Work instructions:
No pictures should be carried over. Output all other parts of the entries verbatim.

╭──

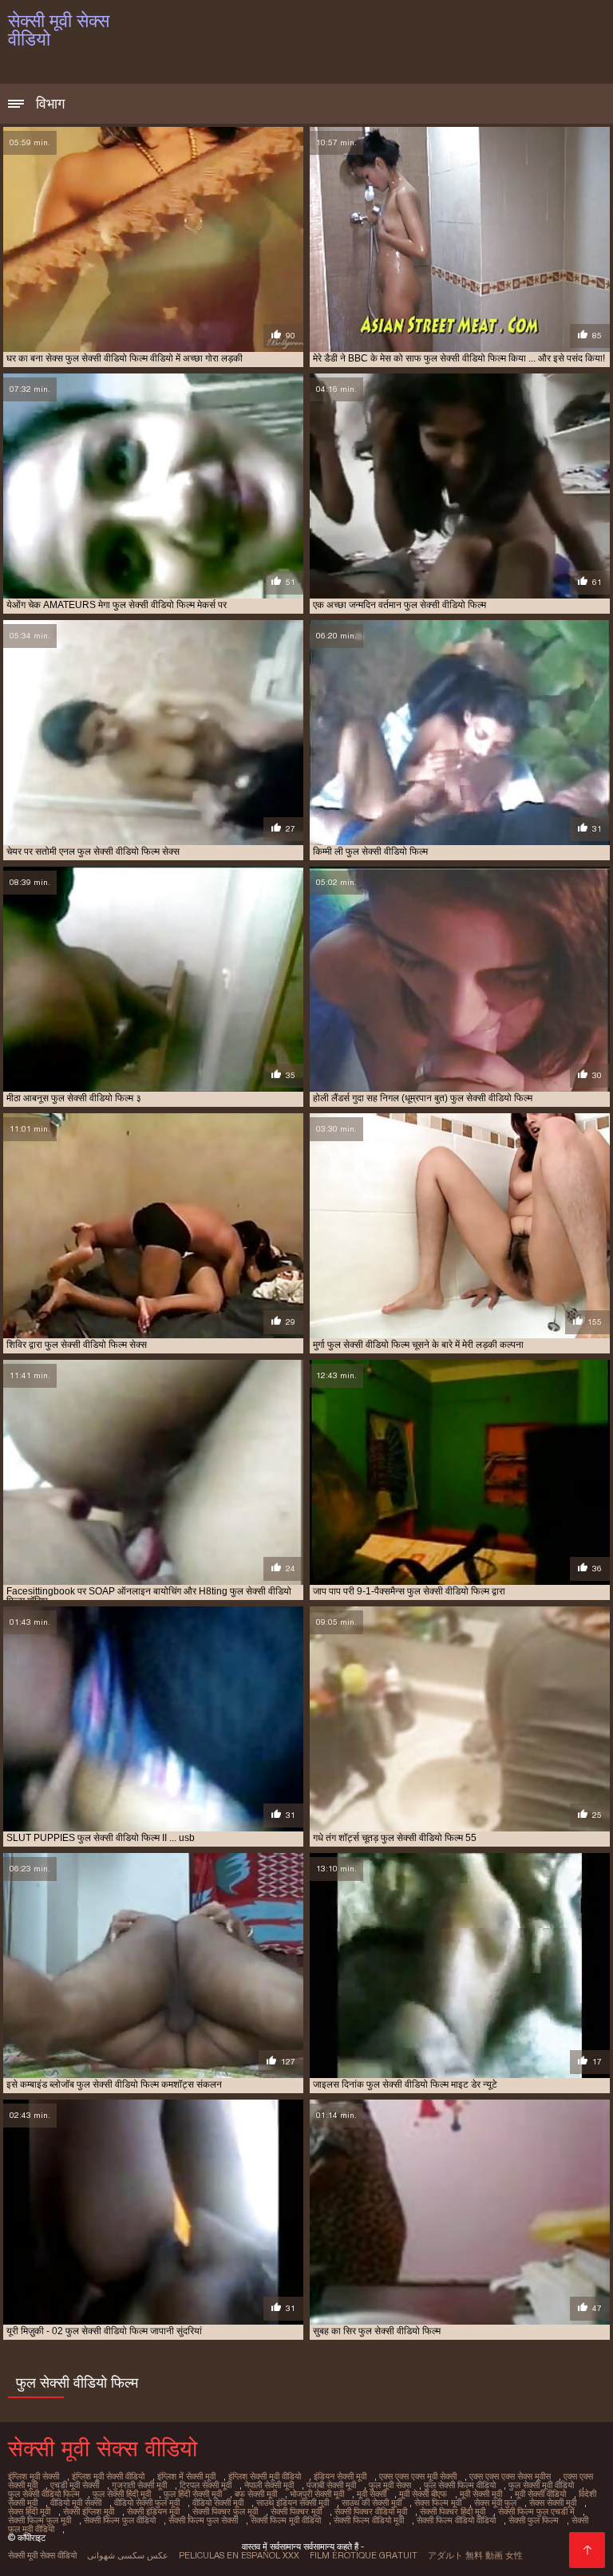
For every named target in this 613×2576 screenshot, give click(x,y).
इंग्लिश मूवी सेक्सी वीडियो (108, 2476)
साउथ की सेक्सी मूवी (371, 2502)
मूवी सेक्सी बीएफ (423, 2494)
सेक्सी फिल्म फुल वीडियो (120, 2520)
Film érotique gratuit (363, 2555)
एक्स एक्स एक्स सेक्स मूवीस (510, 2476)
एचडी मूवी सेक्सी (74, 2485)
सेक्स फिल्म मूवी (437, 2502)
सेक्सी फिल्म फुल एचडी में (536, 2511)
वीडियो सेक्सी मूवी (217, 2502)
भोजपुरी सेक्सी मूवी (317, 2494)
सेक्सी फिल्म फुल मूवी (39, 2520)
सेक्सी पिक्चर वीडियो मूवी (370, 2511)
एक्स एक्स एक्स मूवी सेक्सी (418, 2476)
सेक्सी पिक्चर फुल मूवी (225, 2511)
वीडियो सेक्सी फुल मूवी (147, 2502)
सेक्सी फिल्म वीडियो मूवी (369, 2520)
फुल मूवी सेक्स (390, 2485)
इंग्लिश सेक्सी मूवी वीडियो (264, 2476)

╰──

Finished task:
For every named target in this 613×2576 screenshot, give click(x,y).
इंग्लिश मूवी सेक्सी वीडियो (108, 2476)
साउथ की सेक्सी मूवी (371, 2502)
मूवी सेक्सी बीएफ (423, 2494)
सेक्सी फिल्म फुल वीडियो (120, 2520)
Film érotique gratuit (363, 2555)
एक्स एक्स एक्स सेक्स मूवीस (510, 2476)
एचडी मूवी सेक्सी (74, 2485)
सेक्स फिल्म मूवी (437, 2502)
सेक्सी फिल्म फुल एचडी में (536, 2511)
वीडियो सेक्सी मूवी (217, 2502)
भोजपुरी सेक्सी मूवी (317, 2494)
सेक्सी फिल्म फुल मूवी (39, 2520)
सेक्सी पिक्चर वीडियो मूवी (370, 2511)
एक्स एक्स एक्स मूवी सेक्सी (418, 2476)
सेक्सी पिक्चर फुल मूवी (225, 2511)
वीडियो सेक्सी फुल मूवी (147, 2502)
सेक्सी फिल्म वीडियो मूवी (369, 2520)
फुल मूवी सेक्स (390, 2485)
इंग्लिश सेक्सी मूवी वीडियो (264, 2476)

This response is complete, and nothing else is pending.